Этот вопрос я, разумеется, предвидела, и он не застал меня врасплох. Я посмотрела мистеру Форсайту в глаза:

— После взрыва у меня было много травм, физических и психологических. Но мне помогали и с тем и с другим, и я поняла, что единственный способ все это преодолеть — это с головой окунуться в работу, заняться учебой в колледже, прийти в хорошую форму и попытаться двигаться дальше. Полностью ли я восстановилась после трагедии? Нет, конечно. Но могу ли я жить с этим, функционировать? Думаю, что результаты моего последнего года обучения в университете — вы видели выписку — отвечают на этот вопрос.

Похоже, это сработало — мистер Форсайт то и дело кивал, пока я произносила свой спич, а затем заговорил:

— Что ж, я могу предложить вам испытательный срок на год. Буду с вами откровенен. Я бы предпочел более опытного преподавателя, не с ученической скамьи, но вы произвели хорошее впечатление на профессора Сильвестер, а при личной встрече произвели впечатление и на меня. Если вы согласны на названные мною условия оплаты и проживания…

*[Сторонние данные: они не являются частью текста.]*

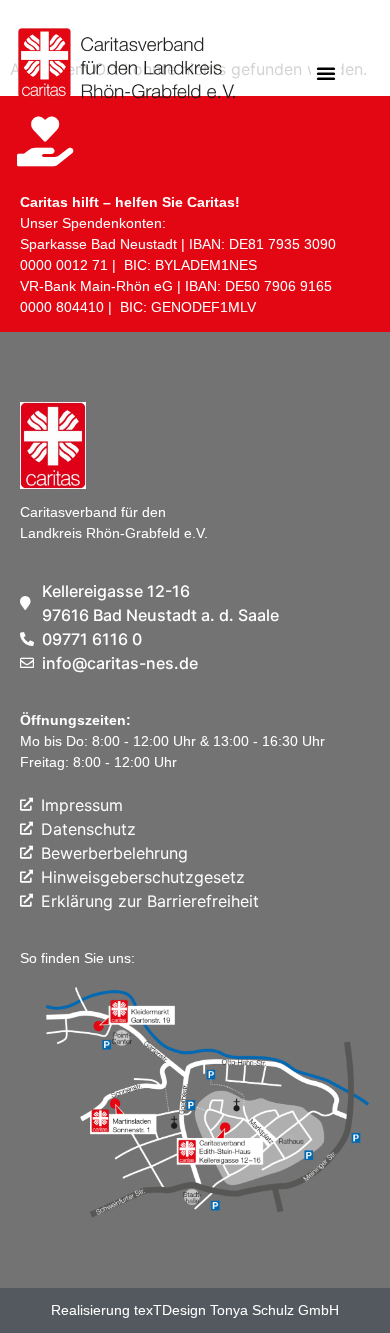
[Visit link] (119, 68)
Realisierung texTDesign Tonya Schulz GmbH (195, 1310)
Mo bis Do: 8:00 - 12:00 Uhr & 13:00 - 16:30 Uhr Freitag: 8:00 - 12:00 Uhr (172, 741)
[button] (326, 73)
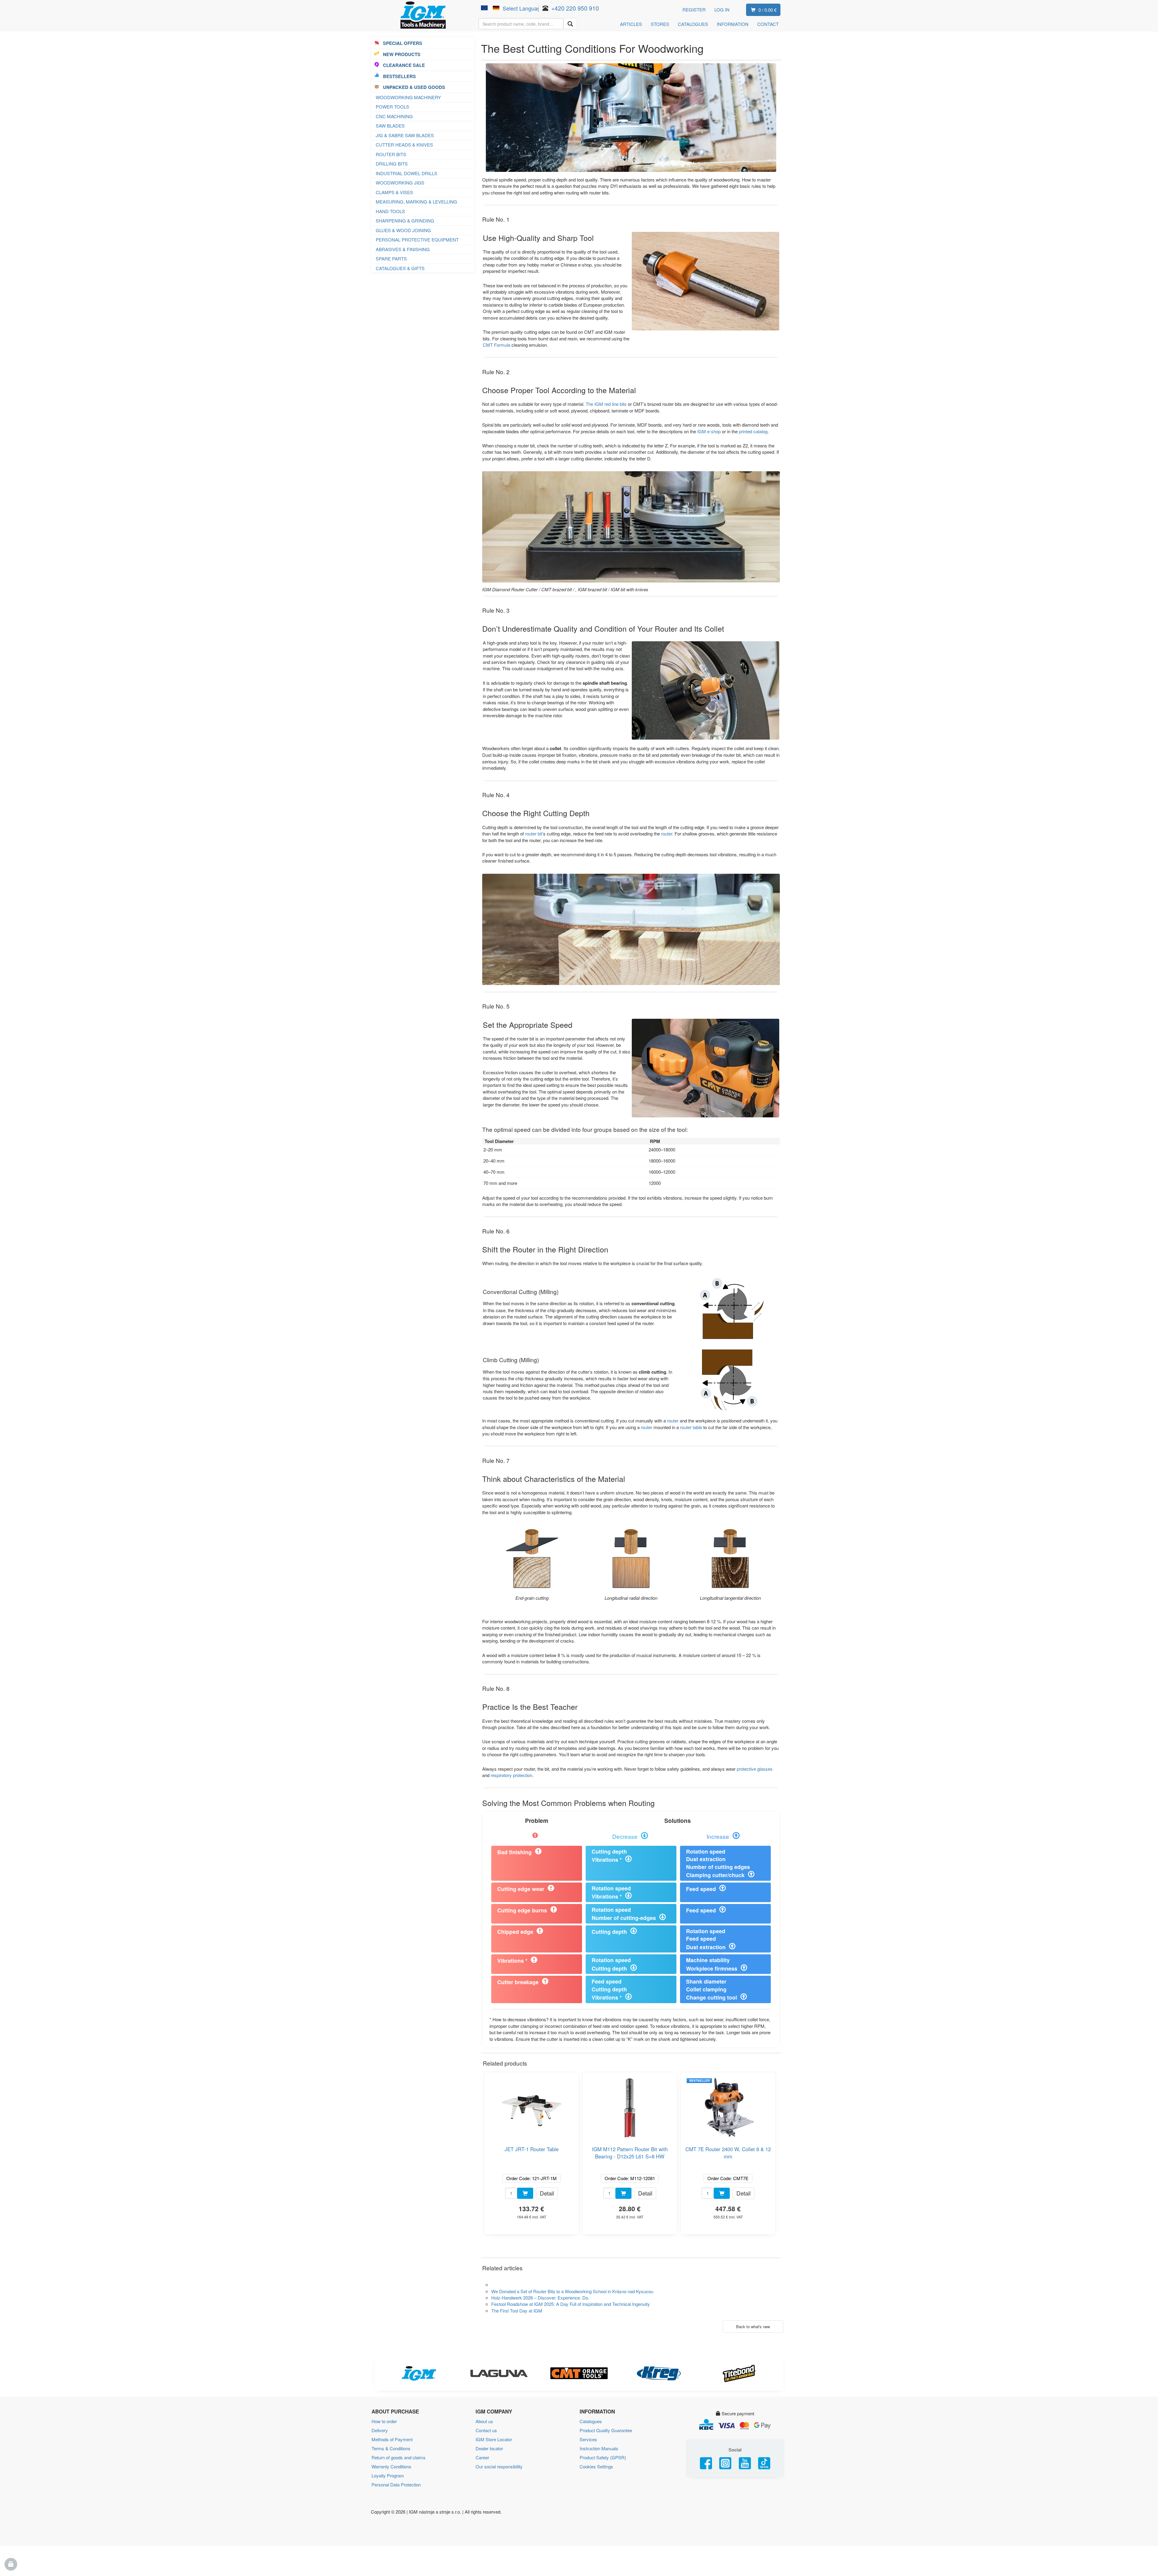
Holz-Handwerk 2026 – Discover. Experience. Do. (540, 2297)
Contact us (486, 2430)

— Меня все устраивает, — сказала я.

— Вот и прекрасно.

Но я не могла, положа руку на сердце, сказать, что все было безоблачно. Потому что, хотя я об этом и умолчала, у меня не было ни малейшей уверенности в своих преподавательских способностях. Я отлично понимала: единственной причиной, по которой я согласилась на эту работу, было то, что она свалилась мне прямо в руки и помогла, хоть и наспех, ответить на назревавший вопрос — что мне дальше делать со своей жизнью?

— Поздравляю, ты получила первую настоящую работу, — сказала Рейчел на обратном пути в Берлингтон.

— Я чувствую себя обманщицей и мошенницей. — Я вздохнула.

— Привыкай к этому чувству. Так чаще всего и бывает у всех, даже у тех, кто добивается больших успехов… а может, особенно у тех, кто добивается больших успехов.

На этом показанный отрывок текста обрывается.